We have said that Mrs. Porter works every morning. Yes, the morning hours are set apart for her work and it is not readily interrupted. Her first book, published in 1907, was Cross Currents, a study of child labor, struck out from her by what she had seen in New York of youngsters made to toil at the fashioning of artificial flowers. Indeed, her first impulse to write came to her in New York, on an afternoon several years after her marriage, as she stood in Trinity churchyard. It was a flash, a dramatic impression such as comes to many a visitor. When these dead awaken! If these dead were to awaken, were to come back to us here and now! How would they think and feel about what they would see? What would they say and do?
Well—
“So that was how I got my start.” True enough, for the real start comes in the impulse, doesn’t it? After that has been felt intervals hardly matter....
Cross Currents was successful and Mrs. Porter was persuaded to write a sequel, The Turn of the Tide. She had developed a habit, now fixed, of clipping from newspapers and magazines bits of news, comments, whatnot, that were significant to her. These she filed, filed and card indexed. One day she saw in some magazine four lines expressing wonder as to what would happen, if feminine influence came into the home life of three bachelors.

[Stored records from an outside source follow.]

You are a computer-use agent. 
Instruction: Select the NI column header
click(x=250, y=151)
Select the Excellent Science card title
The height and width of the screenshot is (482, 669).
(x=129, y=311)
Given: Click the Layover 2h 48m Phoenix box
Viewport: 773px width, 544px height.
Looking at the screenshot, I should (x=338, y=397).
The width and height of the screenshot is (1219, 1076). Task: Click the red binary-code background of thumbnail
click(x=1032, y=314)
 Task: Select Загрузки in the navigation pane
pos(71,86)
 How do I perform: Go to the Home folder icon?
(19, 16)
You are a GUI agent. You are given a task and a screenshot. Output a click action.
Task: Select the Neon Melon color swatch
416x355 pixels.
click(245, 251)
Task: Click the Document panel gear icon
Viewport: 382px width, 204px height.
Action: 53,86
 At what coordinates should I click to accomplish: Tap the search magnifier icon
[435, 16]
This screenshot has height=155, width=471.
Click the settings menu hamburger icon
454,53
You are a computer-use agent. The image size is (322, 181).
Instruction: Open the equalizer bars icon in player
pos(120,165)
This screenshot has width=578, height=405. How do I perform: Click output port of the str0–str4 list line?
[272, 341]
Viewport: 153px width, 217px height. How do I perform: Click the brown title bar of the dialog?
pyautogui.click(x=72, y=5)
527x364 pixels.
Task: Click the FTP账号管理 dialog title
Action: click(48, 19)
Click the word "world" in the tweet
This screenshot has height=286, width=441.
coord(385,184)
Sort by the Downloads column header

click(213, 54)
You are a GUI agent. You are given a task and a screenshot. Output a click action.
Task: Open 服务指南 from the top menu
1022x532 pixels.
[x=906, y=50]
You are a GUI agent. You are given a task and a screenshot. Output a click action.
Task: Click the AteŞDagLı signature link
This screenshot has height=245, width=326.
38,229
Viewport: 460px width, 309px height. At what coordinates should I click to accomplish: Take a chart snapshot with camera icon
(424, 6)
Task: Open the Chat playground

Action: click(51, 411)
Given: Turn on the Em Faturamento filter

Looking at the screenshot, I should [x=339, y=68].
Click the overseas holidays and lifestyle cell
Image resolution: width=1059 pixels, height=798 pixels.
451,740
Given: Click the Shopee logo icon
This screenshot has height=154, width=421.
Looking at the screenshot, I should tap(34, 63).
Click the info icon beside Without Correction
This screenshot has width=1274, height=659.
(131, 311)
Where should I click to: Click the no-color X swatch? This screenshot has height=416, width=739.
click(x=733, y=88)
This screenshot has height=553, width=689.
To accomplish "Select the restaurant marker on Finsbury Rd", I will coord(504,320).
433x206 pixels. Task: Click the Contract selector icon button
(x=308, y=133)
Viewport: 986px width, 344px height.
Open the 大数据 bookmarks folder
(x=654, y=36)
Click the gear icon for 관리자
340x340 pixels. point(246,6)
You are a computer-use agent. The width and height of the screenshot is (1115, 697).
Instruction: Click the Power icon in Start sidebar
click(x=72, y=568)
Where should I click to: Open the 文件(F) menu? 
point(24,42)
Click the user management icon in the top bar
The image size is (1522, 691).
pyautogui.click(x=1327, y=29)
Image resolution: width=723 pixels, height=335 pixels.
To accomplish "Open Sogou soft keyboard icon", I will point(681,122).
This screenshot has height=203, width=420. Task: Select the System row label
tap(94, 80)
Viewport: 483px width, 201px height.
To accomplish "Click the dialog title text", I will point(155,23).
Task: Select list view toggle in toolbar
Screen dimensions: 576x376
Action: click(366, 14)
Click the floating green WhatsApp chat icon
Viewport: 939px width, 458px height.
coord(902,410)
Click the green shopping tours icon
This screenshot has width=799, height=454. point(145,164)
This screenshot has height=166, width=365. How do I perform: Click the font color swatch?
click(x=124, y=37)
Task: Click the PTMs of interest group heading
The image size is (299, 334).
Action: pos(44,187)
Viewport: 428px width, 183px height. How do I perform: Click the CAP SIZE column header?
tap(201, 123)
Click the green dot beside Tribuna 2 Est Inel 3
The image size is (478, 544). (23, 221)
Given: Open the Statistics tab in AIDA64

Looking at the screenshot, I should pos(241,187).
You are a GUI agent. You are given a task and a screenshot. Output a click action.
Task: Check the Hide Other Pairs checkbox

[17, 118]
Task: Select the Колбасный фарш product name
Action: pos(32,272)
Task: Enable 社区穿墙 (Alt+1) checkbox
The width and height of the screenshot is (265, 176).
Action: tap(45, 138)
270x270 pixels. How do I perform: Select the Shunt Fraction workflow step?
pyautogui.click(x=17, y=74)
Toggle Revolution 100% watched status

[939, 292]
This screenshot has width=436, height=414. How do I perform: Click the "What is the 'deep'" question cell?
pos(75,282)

From those four lines, or rather, from the idea in them, came Miss Billy; and from Miss Billy came Miss Billy’s Decision and Miss Billy—Married. Not immediately; Mrs. Porter filed the clipping. She thought vaguely that perhaps, maybe, some day, she would write a short story—only a short story—based on the idea in this sentence or so....
Pollyanna—
So many think of Mrs. Porter only as the author of Pollyanna—they are not her real readers who know better!—that it is much fairer to her and ourselves to consider her other books. After the Pollyanna stories came Just David, easily accounted for. Mrs. Porter says that her thoughts had often played around the idea of a child brought up to know only what is good. You shudder, or laugh. Good heavens, don’t you wish that you could have been spared some of the things you were brought up to know? At the bottom of your acquired attitude is there no faint wistfulness, no trace of longing for something once loved and lost—not awhile but forever?
David is the only son of a violinist. After his mother’s death the father carries the boy to a cabin in the mountains. Six years afterward he is brought to a quiet country town—a lad in love with music, with birds and flowers.
“Mr. and Mrs. Holly, more than ever now, were learning to look at the world through David’s eyes. One day—one wonderful day—they went to walk in the woods with the boy; and whenever before had Simon Holly left his work for so frivolous a thing as to walk in the woods!